Ginny's noticed some uncharacteristic behavior in Hermione herself: inattention in class. Writing to the end of a piece of parchment and continuing to write on the desk. Brushing her teeth for fifteen, twenty minutes at a time, staring glassily into the mirror as the brush goes back and forth.

"Hermione, are you — " Ginny looks keenly at her. "Is there something, or someone, going on?"

What is going on?

She isn't even sure how to count how many times they've kissed. Did the first lesson count? Did the kiss in the alley count? What was their first kiss, even? And why is she counting?

She swears Ginny to secrecy, and then, in a far-off spot on the lawn, shakily tells her everything. As Hermione spills it all out — the negotiation, the agreement, the first lesson, the trip to Hogsmeade, the kiss goodbye — Ginny's eyes grow rounder and rounder until they almost pop out of her head.

"I knew it!" she crows. "I knew the stories couldn't be true. He fancies you, Hermione. And more than that, much more, if that kiss was anything like what you describe."

She wraps Hermione in a warm, comfortable hug. Hermione breathes in her almond shampoo and sighs gratefully. She and the boys may have grown apart, but Ginny endures.

"I want to believe that — I really do. But what if I'm wrong? What if it really is just physical? He runs so hot and cold. Like I'm the thing he wants most...or the thing he's most ashamed of wanting. It hurts me when he pulls away, Ginny."

"As it should. He's a bloody moron for it. And you should tell him that. But Hermione," says Ginny, "maybe it isn't entirely about you. He's under a lot of stress right now. Maybe he doesn't want to drag you into his problems. Or doesn't feel ready to give you everything you deserve. Maybe...you should talk to him?"

"I would, if the idiot would let me!"

"Give it time, love. I have a feeling he'll come to you."

Sure enough, two days later, a note is in her pocket, slipped in who knows when.

Professor. Quidditch field.
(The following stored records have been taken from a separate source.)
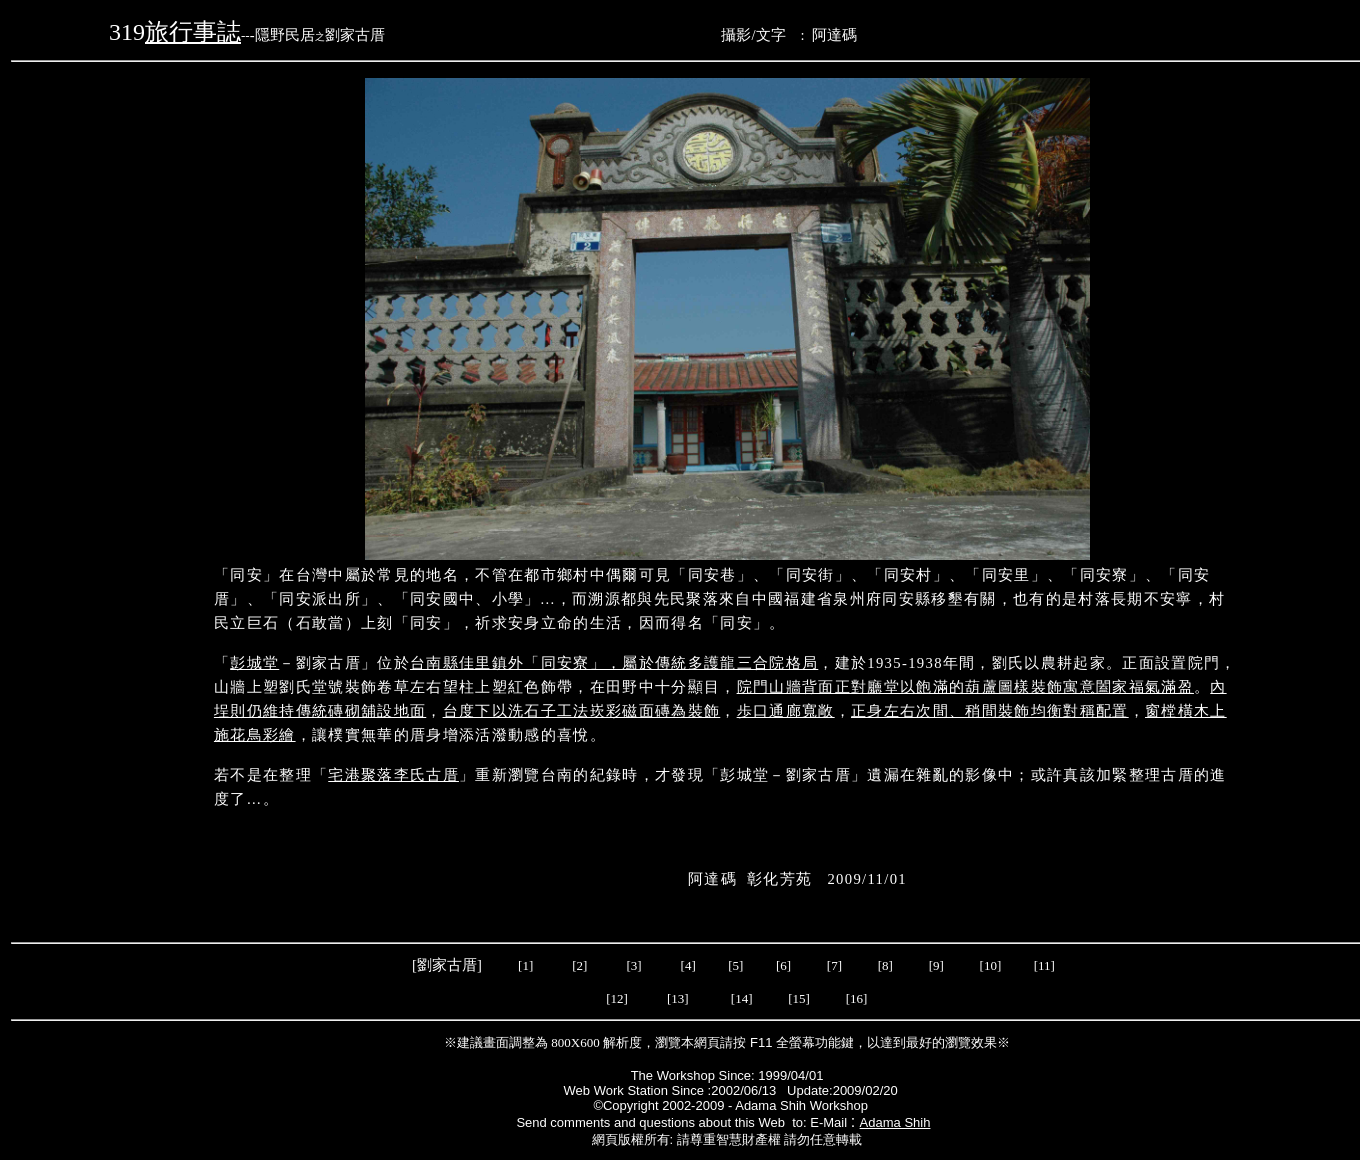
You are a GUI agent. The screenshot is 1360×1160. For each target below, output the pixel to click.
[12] (617, 998)
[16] (857, 998)
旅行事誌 (193, 32)
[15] (797, 998)
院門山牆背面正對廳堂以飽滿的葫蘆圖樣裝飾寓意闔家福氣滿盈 (965, 687)
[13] (678, 998)
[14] (742, 998)
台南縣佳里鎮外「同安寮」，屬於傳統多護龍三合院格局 (614, 663)
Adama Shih (895, 1122)
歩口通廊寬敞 (786, 711)
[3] (633, 965)
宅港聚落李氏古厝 (393, 775)
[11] (1046, 965)
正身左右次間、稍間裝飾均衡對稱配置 (990, 711)
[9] (938, 965)
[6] (782, 965)
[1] (525, 965)
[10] (991, 965)
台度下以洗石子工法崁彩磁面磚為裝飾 (582, 711)
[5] (735, 965)
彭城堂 (254, 663)
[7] (834, 965)
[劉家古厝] (448, 965)
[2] (580, 965)
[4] (686, 965)
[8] (885, 965)
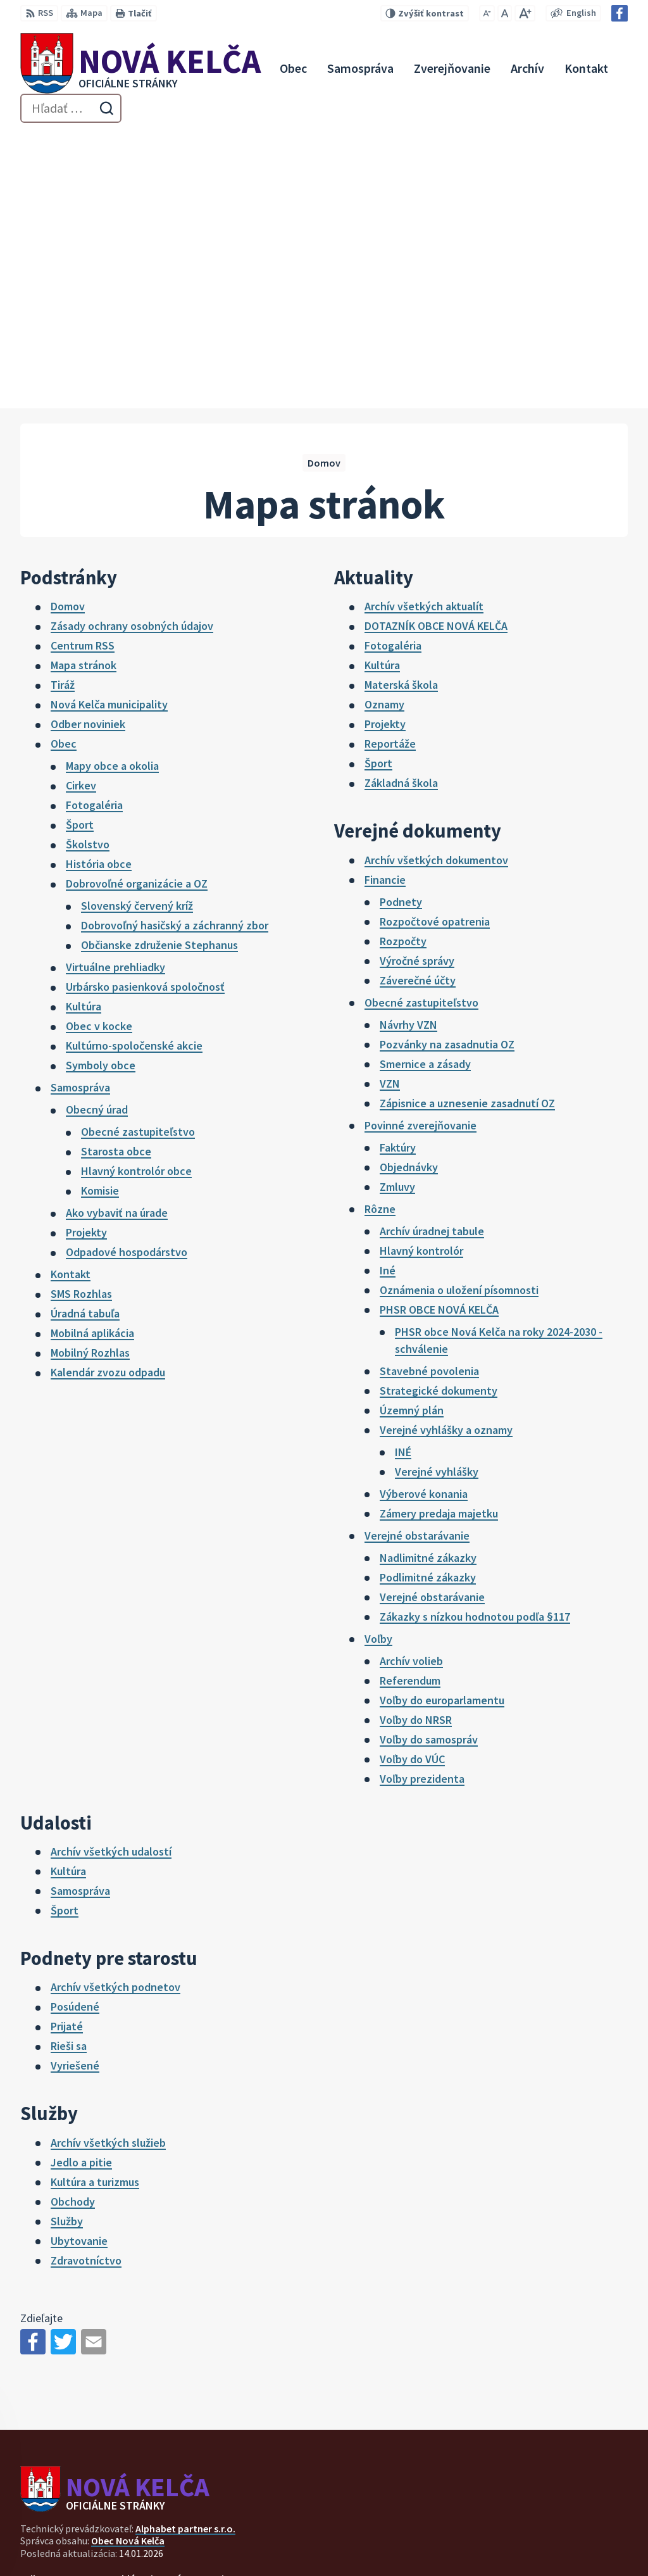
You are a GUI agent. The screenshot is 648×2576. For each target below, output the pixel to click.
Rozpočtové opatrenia (435, 646)
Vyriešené (75, 1790)
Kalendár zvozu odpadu (108, 1097)
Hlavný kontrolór (421, 975)
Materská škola (401, 409)
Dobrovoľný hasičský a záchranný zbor (174, 650)
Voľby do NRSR (416, 1444)
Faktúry (398, 872)
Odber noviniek (88, 448)
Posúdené (75, 1731)
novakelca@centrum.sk (575, 2533)
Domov (68, 331)
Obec (64, 468)
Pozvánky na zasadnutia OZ (447, 769)
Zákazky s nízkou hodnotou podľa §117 (475, 1341)
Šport (80, 549)
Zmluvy (397, 911)
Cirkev (81, 510)
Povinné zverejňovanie (420, 850)
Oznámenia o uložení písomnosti (459, 1014)
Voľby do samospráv (429, 1464)
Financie (385, 604)
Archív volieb (411, 1385)
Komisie (100, 915)
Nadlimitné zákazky (428, 1282)
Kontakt (70, 998)
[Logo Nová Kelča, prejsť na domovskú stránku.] (140, 68)
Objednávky (409, 891)
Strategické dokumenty (438, 1115)
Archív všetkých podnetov (115, 1711)
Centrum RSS (83, 370)
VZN (390, 808)
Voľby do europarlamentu (442, 1424)
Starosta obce (116, 876)
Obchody (73, 1926)
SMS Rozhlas (81, 1018)
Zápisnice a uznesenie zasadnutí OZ (467, 827)
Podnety (401, 626)
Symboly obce (100, 789)
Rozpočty (403, 665)
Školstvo (87, 569)
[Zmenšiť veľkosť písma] (487, 13)
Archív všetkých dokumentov (436, 584)
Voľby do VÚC (412, 1483)
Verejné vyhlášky (436, 1196)
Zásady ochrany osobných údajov (132, 350)
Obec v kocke (99, 750)
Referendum (410, 1405)
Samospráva (80, 812)
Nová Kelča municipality (109, 429)
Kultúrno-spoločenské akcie (134, 770)
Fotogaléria (94, 529)
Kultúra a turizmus (95, 1906)
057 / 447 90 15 (553, 2517)
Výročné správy (417, 685)
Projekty (86, 957)
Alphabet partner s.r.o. (185, 2253)
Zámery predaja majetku (439, 1238)
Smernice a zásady (425, 788)
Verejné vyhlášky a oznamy (446, 1154)
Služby (67, 1945)
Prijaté (67, 1751)
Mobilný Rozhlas (90, 1077)
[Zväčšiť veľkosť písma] (524, 13)
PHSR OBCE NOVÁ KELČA (439, 1034)
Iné (388, 995)
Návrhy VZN (408, 749)
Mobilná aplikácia (92, 1057)
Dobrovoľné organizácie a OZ (137, 608)
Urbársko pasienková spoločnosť (145, 711)
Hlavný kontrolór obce (136, 895)
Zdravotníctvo (86, 1985)
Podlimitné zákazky (428, 1302)
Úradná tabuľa (85, 1038)
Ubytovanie (79, 1965)
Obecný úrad (97, 834)
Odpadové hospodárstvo (126, 976)
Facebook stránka (562, 2548)
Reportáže (390, 468)
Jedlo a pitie (81, 1887)
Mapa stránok (83, 389)
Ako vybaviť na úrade (117, 937)
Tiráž (63, 409)
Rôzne (380, 933)
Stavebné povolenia (429, 1095)
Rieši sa (69, 1770)
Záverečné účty (418, 705)
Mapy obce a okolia (112, 490)
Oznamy (384, 429)
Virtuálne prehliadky (115, 691)
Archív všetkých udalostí (111, 1576)
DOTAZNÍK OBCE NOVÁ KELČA (436, 350)
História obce (99, 588)
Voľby (378, 1363)
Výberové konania (424, 1218)
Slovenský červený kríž (137, 630)
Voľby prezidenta (422, 1503)
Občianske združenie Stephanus (159, 669)
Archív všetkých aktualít (423, 331)
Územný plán (412, 1135)
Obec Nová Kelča (128, 2265)
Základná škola (401, 507)
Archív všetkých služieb (108, 1867)
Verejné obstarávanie (417, 1260)
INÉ (403, 1176)
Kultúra (83, 731)
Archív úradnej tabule (432, 955)
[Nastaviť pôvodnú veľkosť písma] (504, 13)
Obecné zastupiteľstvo (138, 856)
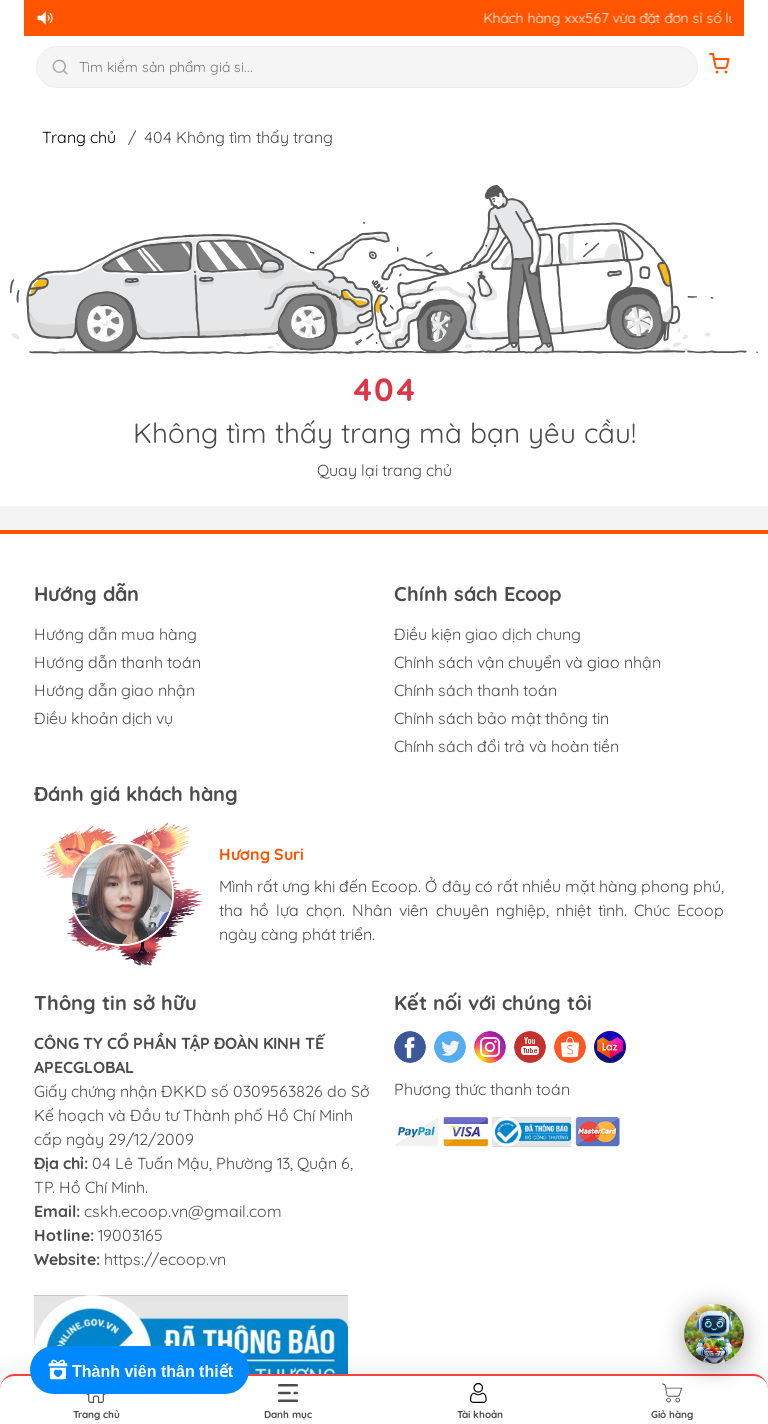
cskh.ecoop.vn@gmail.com (183, 1211)
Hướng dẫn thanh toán (117, 662)
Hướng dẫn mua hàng (115, 634)
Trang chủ (79, 137)
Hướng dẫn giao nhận (114, 690)
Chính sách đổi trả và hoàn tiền (506, 746)
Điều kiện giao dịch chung (487, 634)
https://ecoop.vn (165, 1259)
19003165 (130, 1235)
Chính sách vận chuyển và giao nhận (527, 662)
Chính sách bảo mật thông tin (501, 718)
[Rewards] (139, 1370)
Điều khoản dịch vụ (103, 718)
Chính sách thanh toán (475, 690)
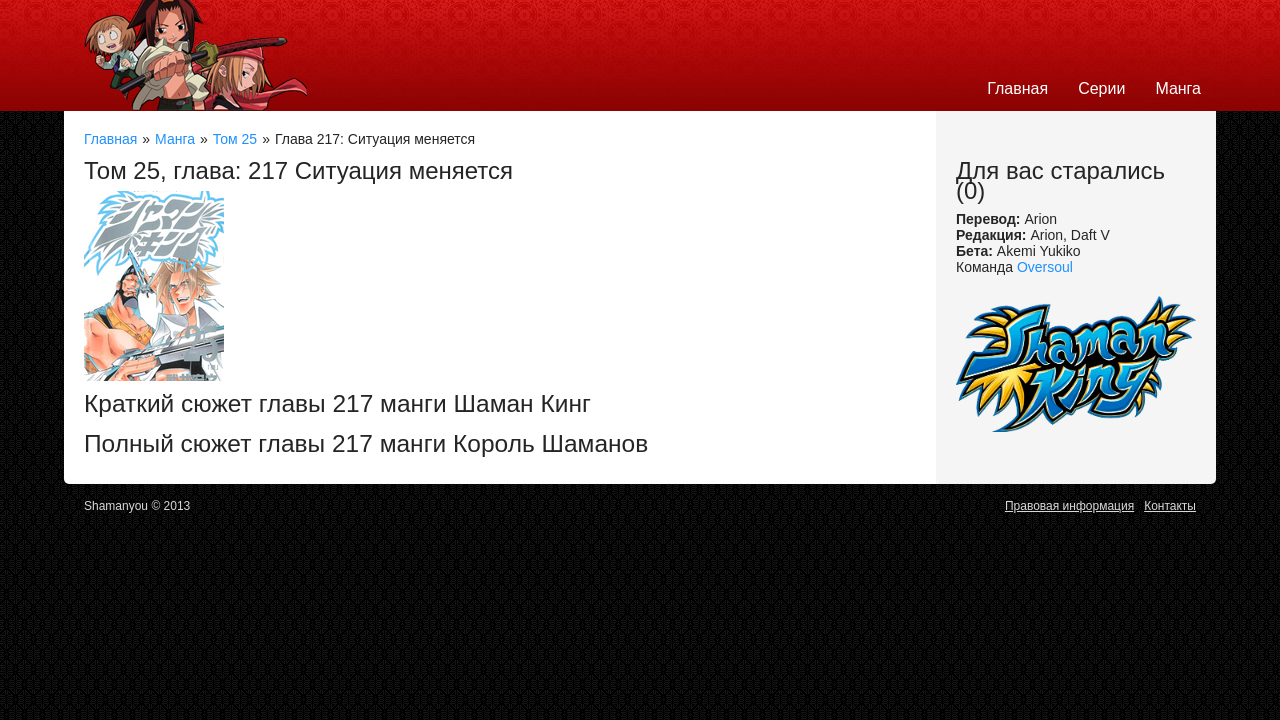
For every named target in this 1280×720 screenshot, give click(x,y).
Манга (1178, 88)
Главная (1017, 88)
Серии (1101, 88)
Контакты (1170, 506)
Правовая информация (1069, 506)
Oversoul (1045, 267)
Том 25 (235, 139)
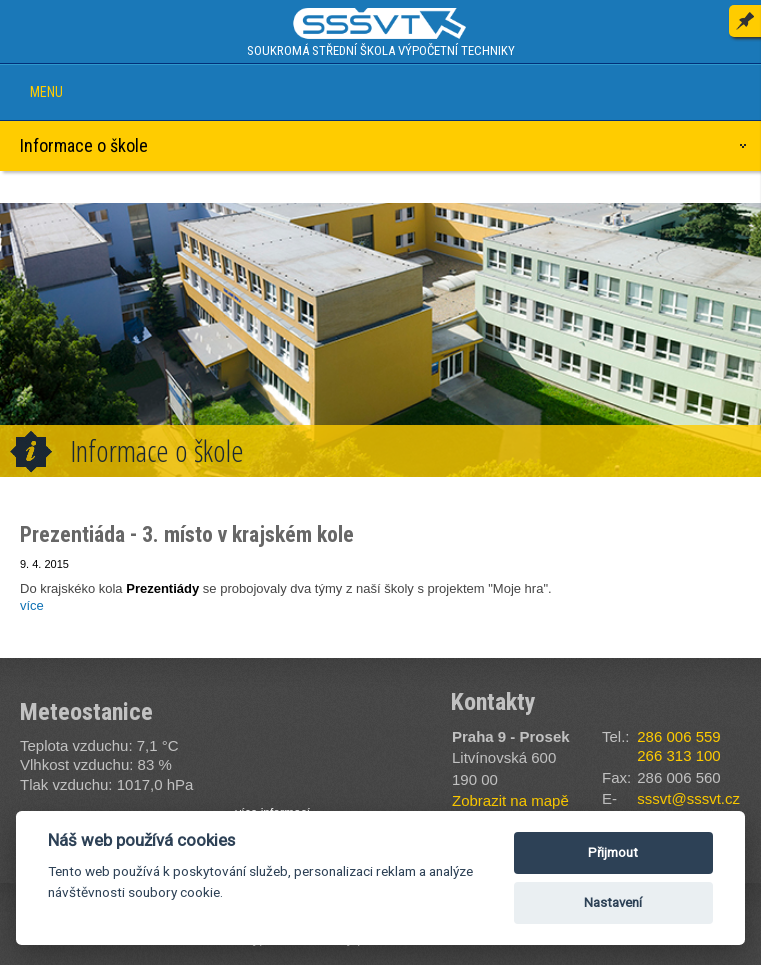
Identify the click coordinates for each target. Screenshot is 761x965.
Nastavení (613, 902)
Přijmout (613, 852)
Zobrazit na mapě (510, 800)
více (32, 605)
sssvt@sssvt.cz (688, 798)
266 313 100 (678, 755)
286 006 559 (678, 736)
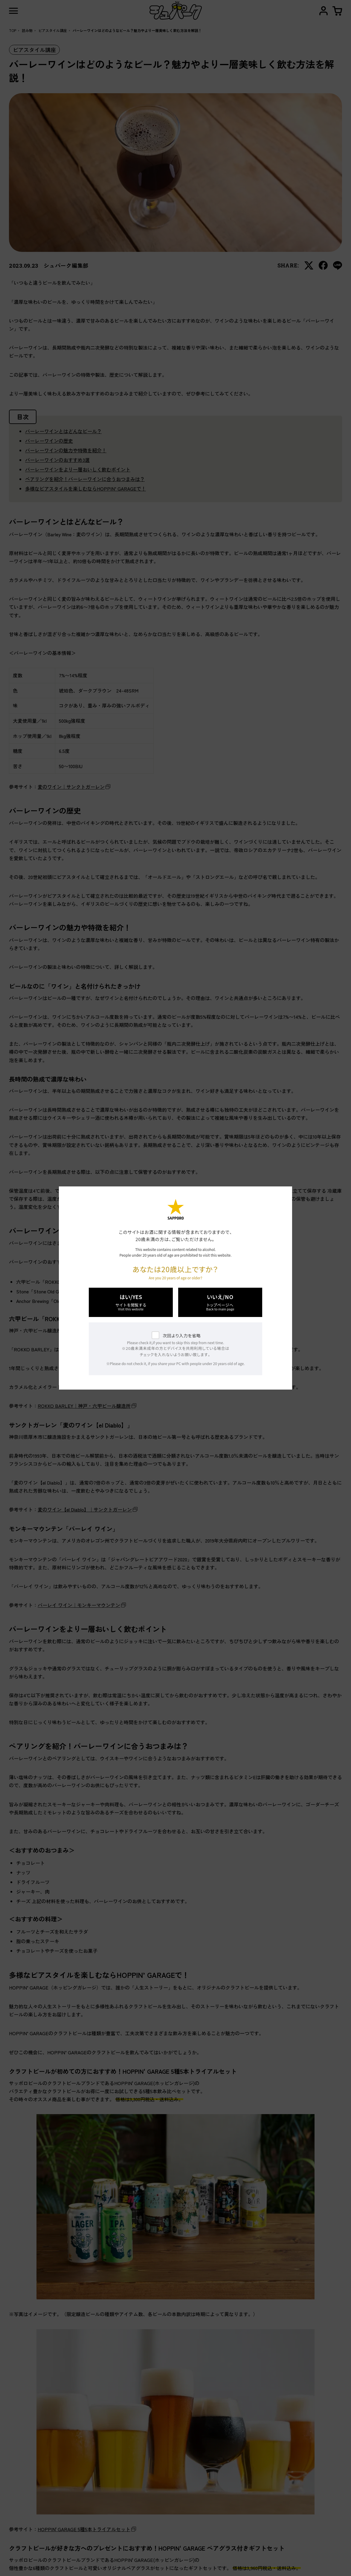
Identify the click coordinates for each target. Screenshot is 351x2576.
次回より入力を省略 (182, 1335)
Midnight.

She doesn't want to go. She wants to punish him. Then she decides punishment is best delivered in person.

He's flying against the backdrop of the full moon. His hair is a smaller, tousled moon radiating its own light. He cuts long, smooth arcs through the sky. Thought in motion: figure eights, spirals, helices, difficult knots. His right self, his whole self. When he sees her, he lands smoothly in the grass, kicks the broom aside and walks slowly toward her.